# Consigne donnée
Recopiez mot pour mot l'ensemble de la liste ci-dessous, en omettant les images.

'''

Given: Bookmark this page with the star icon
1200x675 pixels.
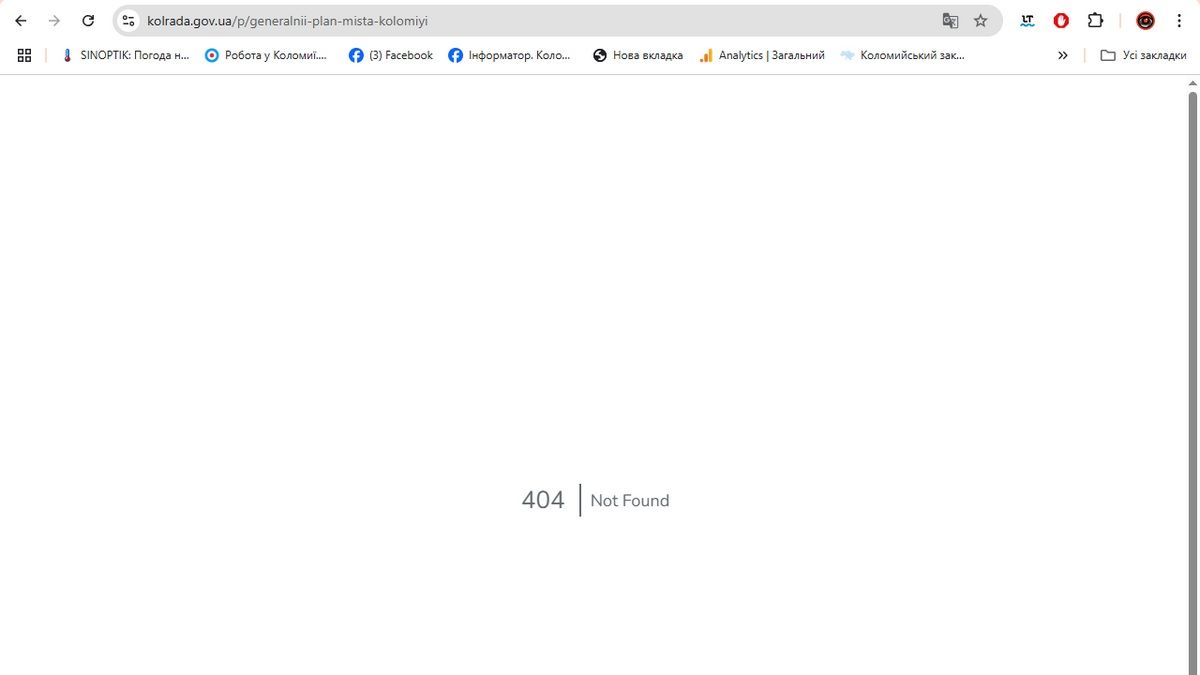Looking at the screenshot, I should tap(981, 21).
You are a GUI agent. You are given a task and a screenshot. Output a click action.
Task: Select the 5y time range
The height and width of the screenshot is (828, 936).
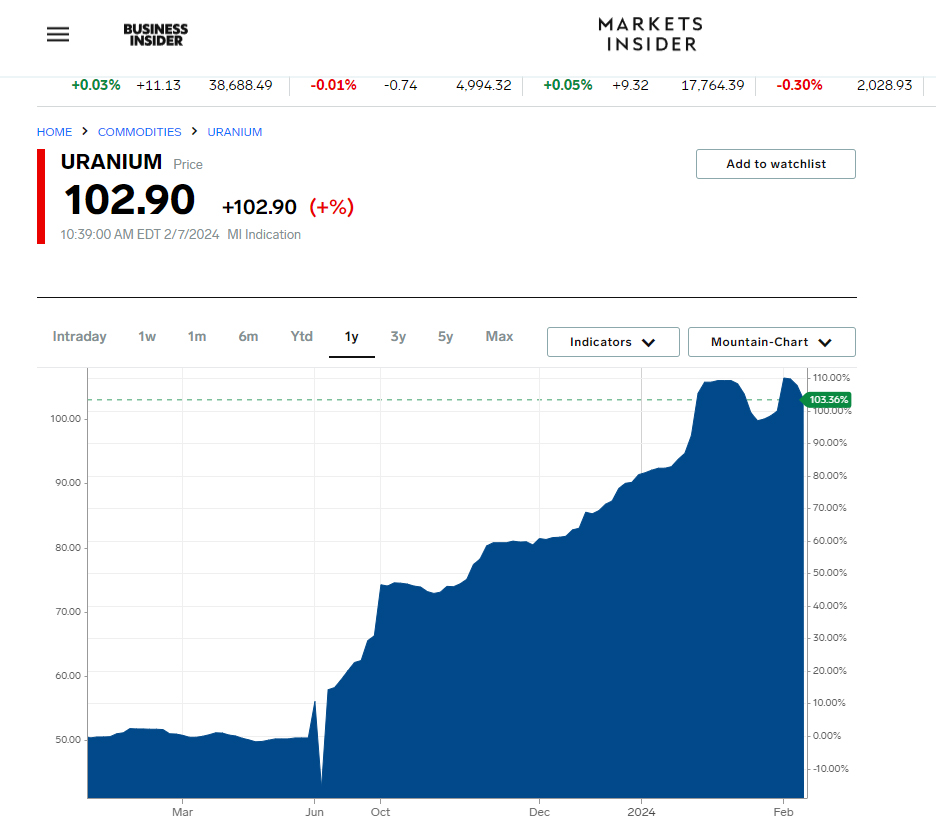[445, 336]
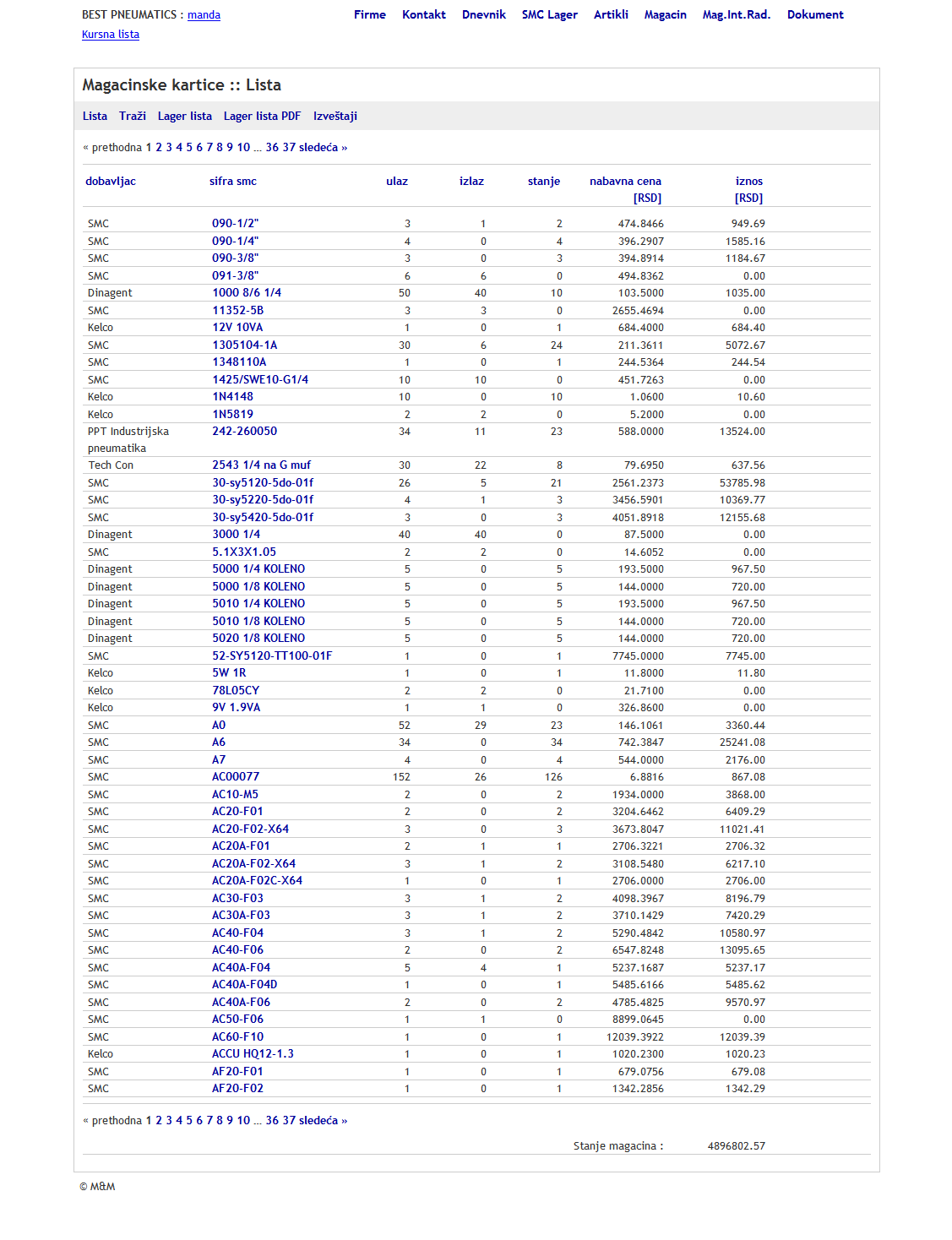Open the manda user link
The image size is (952, 1240).
tap(204, 15)
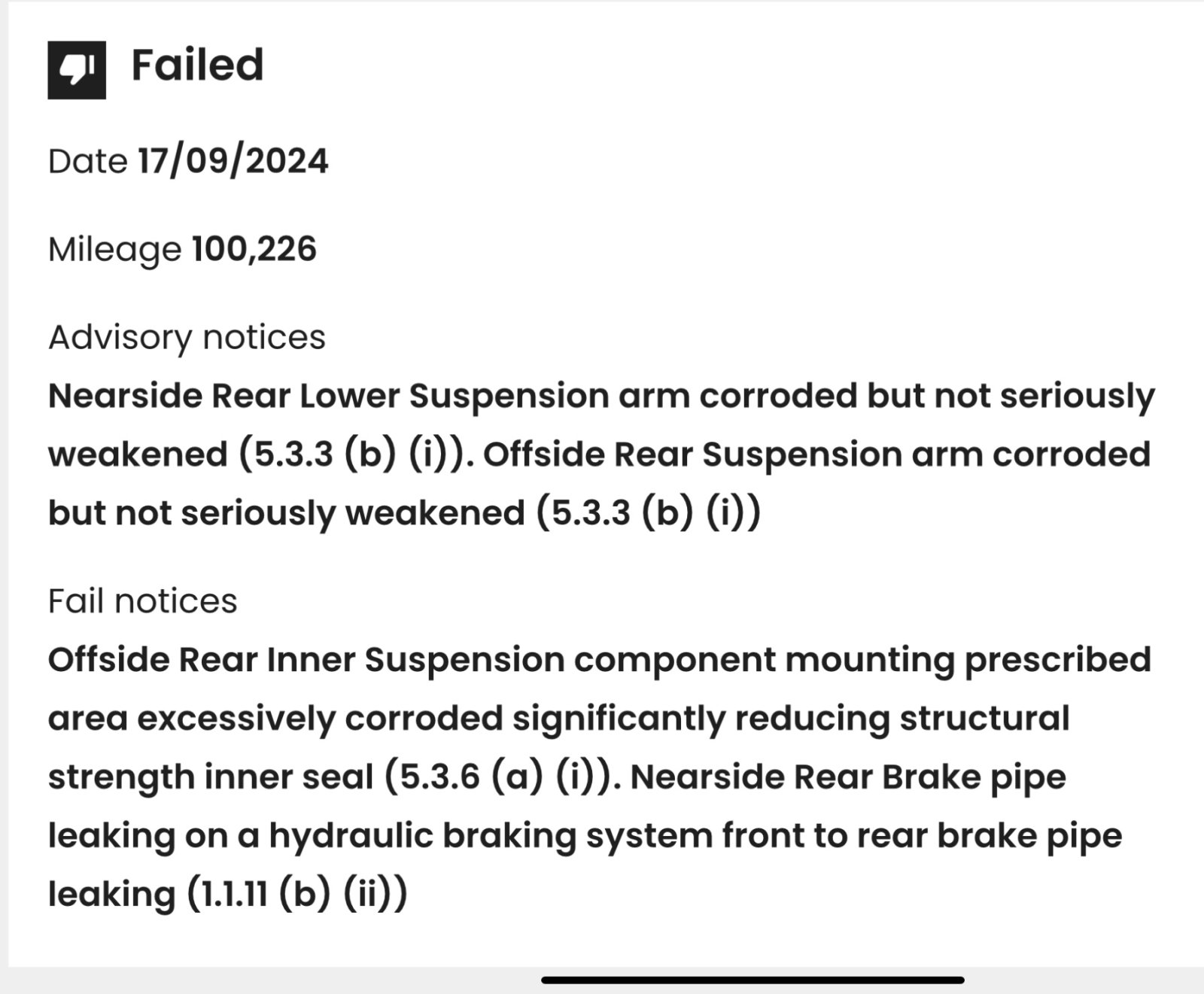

'''

# Réponse à fournir
Given: Bookmark this page with the star icon
1200x675 pixels.
Looking at the screenshot, I should tap(981, 21).
You are a GUI agent. You are given a task and a screenshot. Output a click action.
Task: Select the 5y time range
The height and width of the screenshot is (828, 936).
[445, 336]
Open the manda user link
The image size is (952, 1240).
tap(204, 15)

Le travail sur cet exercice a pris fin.